Jutro to się chyba zapłaczę. Biedna była pani German, ale sobie myślę, że taka miłość jaka łączyła ją ze Zbigniewem chociaż trochę zrekompensowała jej tyle dramatycznych przeżyć. Właśnie najbardziej płakałam jak była końcowa piosenka 9 odcinka i były urywki z najlepszych wspomnień z ich związku. Nie tyle płakałam co szlochałam, bo to jednak była piękna miłość.
Tak, zgadzam się. W sumie to, o czym marzyła to osiągnęła. Chciała mieć własną rodzinę, dom i śpiewać. Szkoda tylko, że tak krótko mogła się tym cieszyć...
Muszę Cię rozczarować,bo butik to P.Joanna już otwierała - cóż ma swoje 5 minut,może trzeba jej to wybaczyć.Zobaczymy ,jak potoczy się jej dalsza kariera aktorska,zdaje się że poprowadzi jeden z koncertów w Opolu.Póki co zaśpiewa nam dziś wieczorem- " Za zasługi dla Polski i Polaków poza granicami kraju " na TVP Polonia, godz.20,50
Wiem, widziałam! Ale mam nadzieję, że to jedyna taka akcja była:) Prowadzenie festiwalu w Opolu to świetny pomysł i dobre nawiązanie do jej roli życia (przynajmniej jak na razie).
Ja tak samo ryczalam na tej piosence. wczesniej jej nie znalam.
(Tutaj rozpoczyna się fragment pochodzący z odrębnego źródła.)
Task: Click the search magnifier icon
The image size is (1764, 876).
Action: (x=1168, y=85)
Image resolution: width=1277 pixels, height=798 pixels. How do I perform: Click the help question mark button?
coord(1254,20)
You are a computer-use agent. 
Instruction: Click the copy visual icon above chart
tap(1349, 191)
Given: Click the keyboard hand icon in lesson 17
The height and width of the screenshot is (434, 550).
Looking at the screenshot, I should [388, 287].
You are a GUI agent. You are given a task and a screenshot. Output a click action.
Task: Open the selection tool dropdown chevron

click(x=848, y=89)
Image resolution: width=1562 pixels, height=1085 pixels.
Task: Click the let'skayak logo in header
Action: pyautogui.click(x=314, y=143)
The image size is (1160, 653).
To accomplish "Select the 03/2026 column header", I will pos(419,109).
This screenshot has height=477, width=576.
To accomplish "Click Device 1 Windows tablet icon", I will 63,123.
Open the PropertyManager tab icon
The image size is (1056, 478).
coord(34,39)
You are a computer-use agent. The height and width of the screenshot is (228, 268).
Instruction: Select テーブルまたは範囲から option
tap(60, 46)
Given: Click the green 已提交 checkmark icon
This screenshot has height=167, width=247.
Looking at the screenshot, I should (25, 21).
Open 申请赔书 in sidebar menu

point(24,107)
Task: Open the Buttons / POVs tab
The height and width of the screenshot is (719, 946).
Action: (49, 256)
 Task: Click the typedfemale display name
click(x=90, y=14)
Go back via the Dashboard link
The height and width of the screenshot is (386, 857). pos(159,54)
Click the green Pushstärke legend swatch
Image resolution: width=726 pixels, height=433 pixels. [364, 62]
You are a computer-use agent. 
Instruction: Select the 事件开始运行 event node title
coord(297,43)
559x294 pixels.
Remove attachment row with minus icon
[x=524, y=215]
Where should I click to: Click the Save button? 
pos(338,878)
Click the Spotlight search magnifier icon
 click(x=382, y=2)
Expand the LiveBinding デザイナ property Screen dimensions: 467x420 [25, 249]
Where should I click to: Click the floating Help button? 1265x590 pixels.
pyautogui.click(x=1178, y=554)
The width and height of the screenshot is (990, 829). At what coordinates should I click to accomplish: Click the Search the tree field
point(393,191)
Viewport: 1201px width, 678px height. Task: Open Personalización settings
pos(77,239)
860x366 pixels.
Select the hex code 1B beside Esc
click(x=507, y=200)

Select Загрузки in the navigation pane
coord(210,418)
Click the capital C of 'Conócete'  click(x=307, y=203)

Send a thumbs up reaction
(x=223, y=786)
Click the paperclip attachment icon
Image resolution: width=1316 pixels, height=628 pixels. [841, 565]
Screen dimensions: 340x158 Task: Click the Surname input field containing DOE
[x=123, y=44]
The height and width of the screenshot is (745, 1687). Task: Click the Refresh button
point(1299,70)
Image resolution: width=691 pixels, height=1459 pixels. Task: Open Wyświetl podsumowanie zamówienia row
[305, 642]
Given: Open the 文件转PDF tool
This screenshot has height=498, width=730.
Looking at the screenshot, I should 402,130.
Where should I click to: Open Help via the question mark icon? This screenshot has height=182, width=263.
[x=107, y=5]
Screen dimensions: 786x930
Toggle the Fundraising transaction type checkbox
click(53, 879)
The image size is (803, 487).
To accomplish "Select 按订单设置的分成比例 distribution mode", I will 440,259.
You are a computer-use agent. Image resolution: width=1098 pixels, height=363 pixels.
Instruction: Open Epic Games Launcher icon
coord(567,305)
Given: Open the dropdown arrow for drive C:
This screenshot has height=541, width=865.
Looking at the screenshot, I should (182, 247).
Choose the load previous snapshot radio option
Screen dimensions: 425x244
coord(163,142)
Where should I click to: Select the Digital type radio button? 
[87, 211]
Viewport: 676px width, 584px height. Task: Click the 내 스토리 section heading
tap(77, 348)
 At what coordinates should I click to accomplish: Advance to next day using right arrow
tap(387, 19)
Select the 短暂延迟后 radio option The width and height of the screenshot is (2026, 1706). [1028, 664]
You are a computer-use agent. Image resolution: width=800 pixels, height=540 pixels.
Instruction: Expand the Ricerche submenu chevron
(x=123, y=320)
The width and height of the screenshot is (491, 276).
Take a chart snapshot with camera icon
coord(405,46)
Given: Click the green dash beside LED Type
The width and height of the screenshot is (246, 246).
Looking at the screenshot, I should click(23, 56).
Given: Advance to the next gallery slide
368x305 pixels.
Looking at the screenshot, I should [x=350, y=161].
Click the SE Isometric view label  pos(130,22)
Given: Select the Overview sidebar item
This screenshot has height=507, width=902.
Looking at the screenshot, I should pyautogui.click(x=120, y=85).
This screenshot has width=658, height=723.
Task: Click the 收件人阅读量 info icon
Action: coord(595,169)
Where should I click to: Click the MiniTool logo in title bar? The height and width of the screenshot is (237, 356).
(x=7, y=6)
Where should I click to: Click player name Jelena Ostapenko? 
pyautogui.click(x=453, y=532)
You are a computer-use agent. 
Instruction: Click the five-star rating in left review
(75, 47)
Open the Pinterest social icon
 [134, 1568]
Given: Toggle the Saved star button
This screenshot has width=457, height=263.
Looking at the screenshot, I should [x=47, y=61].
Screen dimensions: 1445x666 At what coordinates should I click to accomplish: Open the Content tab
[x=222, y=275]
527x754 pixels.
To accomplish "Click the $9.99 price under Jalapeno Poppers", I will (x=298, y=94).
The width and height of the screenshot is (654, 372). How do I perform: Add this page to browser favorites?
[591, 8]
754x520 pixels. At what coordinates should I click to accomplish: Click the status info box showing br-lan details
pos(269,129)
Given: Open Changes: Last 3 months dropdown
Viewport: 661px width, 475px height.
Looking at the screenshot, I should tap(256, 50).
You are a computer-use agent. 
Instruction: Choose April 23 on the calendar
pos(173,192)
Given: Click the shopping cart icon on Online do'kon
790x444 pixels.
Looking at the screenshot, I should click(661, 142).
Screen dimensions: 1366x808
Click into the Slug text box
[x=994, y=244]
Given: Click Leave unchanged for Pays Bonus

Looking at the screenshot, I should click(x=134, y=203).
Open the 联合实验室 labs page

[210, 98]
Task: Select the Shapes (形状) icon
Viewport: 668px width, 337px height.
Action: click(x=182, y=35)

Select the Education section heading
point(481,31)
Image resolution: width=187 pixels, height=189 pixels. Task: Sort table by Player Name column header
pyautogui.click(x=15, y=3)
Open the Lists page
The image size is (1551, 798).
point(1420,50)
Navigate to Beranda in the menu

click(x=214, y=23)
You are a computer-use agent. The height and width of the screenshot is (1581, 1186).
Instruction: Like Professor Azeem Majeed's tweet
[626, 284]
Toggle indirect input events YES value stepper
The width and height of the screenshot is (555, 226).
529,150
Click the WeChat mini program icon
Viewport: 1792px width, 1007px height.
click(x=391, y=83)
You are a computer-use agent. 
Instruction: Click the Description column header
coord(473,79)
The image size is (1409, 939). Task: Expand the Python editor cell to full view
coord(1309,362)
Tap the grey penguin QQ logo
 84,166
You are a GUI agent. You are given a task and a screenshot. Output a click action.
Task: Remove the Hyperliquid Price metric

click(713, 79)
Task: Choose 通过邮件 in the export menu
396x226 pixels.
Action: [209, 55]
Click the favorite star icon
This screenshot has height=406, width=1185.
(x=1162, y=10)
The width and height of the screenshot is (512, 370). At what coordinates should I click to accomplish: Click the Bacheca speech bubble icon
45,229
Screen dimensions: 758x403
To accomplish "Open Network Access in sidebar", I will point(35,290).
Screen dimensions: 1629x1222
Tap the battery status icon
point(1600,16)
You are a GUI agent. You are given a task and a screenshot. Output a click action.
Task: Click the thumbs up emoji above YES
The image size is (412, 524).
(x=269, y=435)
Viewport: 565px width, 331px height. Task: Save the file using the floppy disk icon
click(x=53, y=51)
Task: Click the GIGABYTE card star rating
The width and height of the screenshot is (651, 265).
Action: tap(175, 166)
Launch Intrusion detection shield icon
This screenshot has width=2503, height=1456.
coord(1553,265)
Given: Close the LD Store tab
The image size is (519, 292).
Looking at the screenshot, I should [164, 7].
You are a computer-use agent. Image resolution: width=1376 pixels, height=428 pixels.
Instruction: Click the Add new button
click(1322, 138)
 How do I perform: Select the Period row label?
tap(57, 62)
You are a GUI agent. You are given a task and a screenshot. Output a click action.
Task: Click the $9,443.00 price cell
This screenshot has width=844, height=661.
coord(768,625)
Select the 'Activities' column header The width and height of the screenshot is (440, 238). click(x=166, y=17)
Czuje takze ze bede plakac na ostatnim odcinku.
Proponuję zobaczyć co mówił sam Yevgeni Matveyev o nagraniu muzyki do filmu.
http://www.youtube.com/watch?v=7widXxInQOI
fragment 35:25
Scena jest równie wzruszająca jak w serialu. A to chyba najlepsza rekomendacja Anny German jako osoby i serialu.
Dowód na to że najważniejsze rzeczy w serialu są prawdziwe.
Również listy Anny German do Anny Kaczaliny (41:15) pokazują w jak beznadziejnej sytuacji znalazła się Anna German.
Proponuje zobaczyć ten rosyjski dokument w całości bo jest wstrząsający.